Excerpts from a dataset
=-=-=
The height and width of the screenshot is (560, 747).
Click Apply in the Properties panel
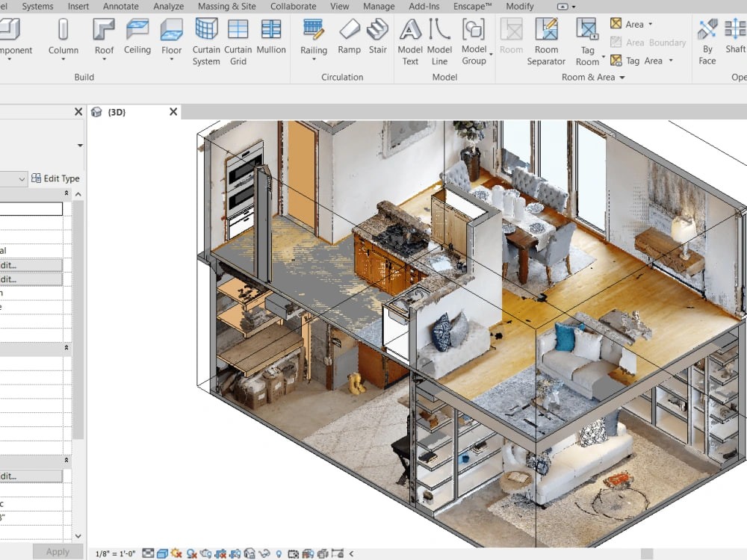(58, 552)
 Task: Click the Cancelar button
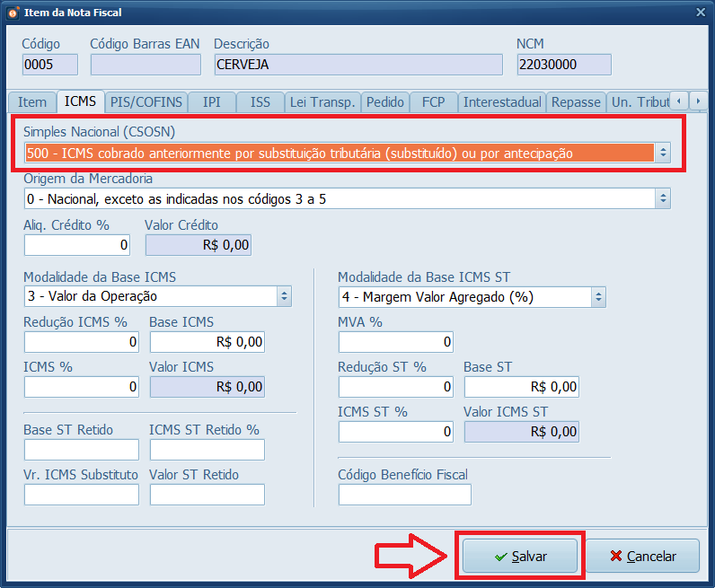[642, 557]
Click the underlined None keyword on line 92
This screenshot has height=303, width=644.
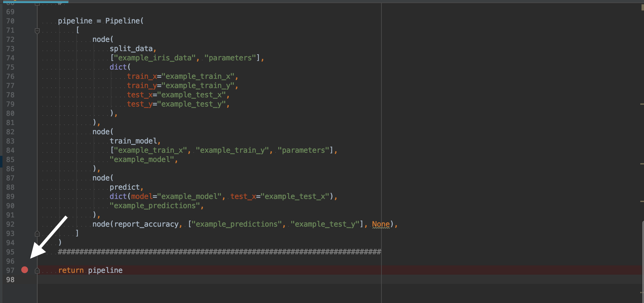pos(381,224)
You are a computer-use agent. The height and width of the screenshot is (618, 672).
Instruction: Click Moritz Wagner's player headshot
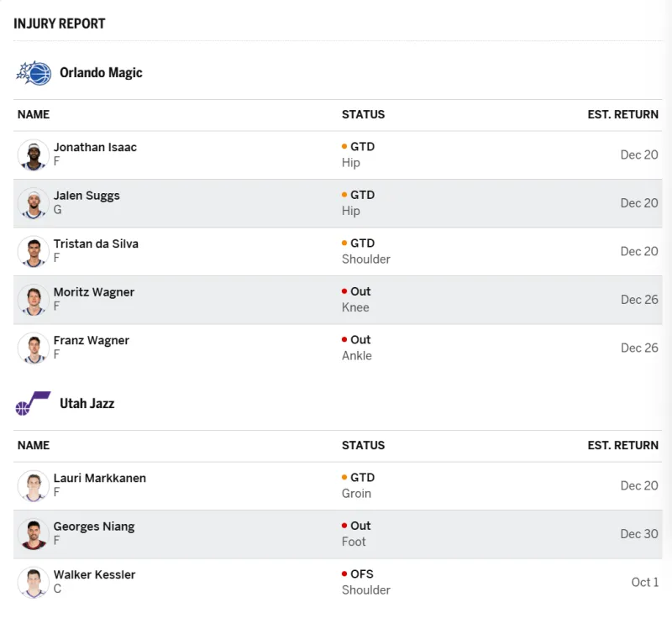click(x=34, y=300)
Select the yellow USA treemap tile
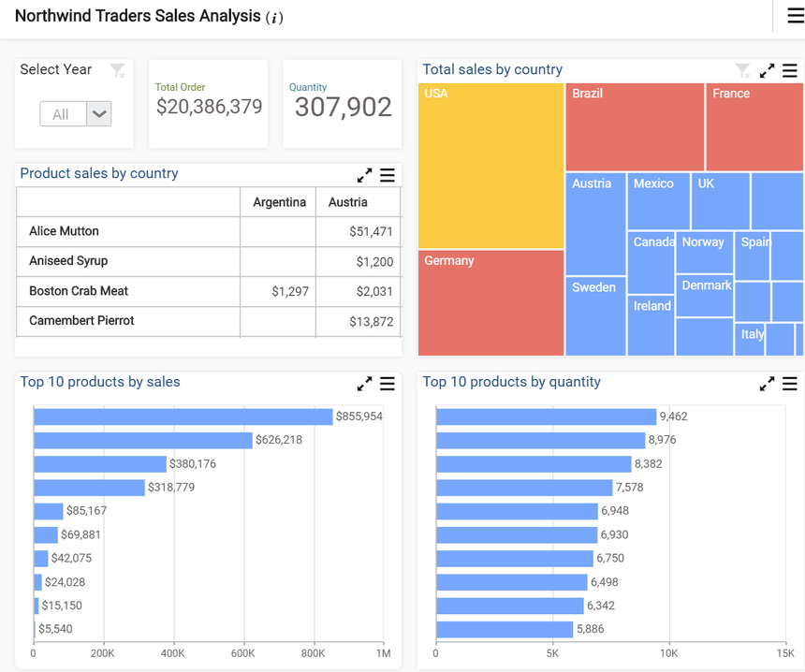The width and height of the screenshot is (805, 672). click(x=490, y=166)
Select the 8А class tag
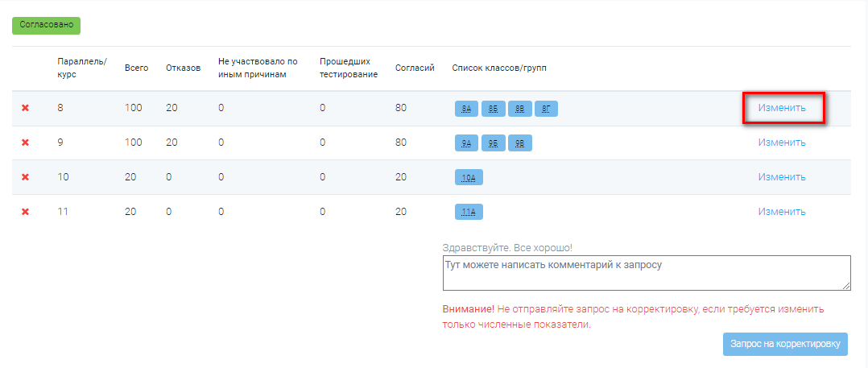Screen dimensions: 868x368 tap(467, 109)

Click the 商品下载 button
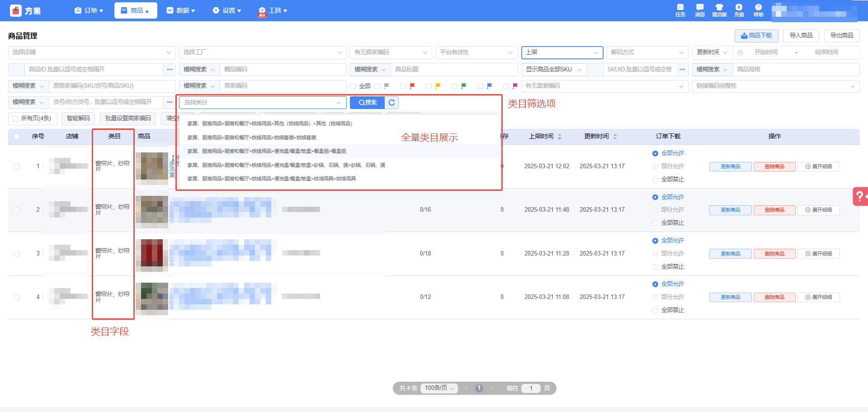tap(756, 36)
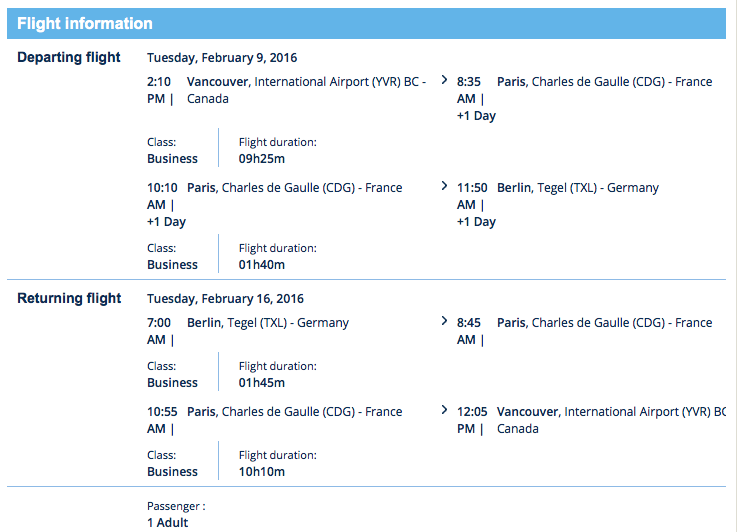Click the arrow before Vancouver 12:05 PM arrival
The width and height of the screenshot is (742, 532).
click(x=444, y=411)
=-=-=
### Aim of the exercise
Copy the records exactly. Skip the images.

### Answer space
The height and width of the screenshot is (560, 747).
Click Apply in the Properties panel
(58, 552)
 Task: Click the Cancelar button
[642, 557]
Click the underlined None keyword on line 92
This screenshot has height=303, width=644.
pos(381,224)
You are a computer-use agent. The height and width of the screenshot is (618, 672).
Instruction: Click Moritz Wagner's player headshot
click(x=34, y=300)
Select the yellow USA treemap tile
The width and height of the screenshot is (805, 672). click(x=490, y=166)
Select the 8А class tag
Screen dimensions: 868x368 tap(467, 109)

Click the 商品下载 button
tap(756, 36)
Click the arrow before Vancouver 12:05 PM arrival
The width and height of the screenshot is (742, 532).
click(x=444, y=411)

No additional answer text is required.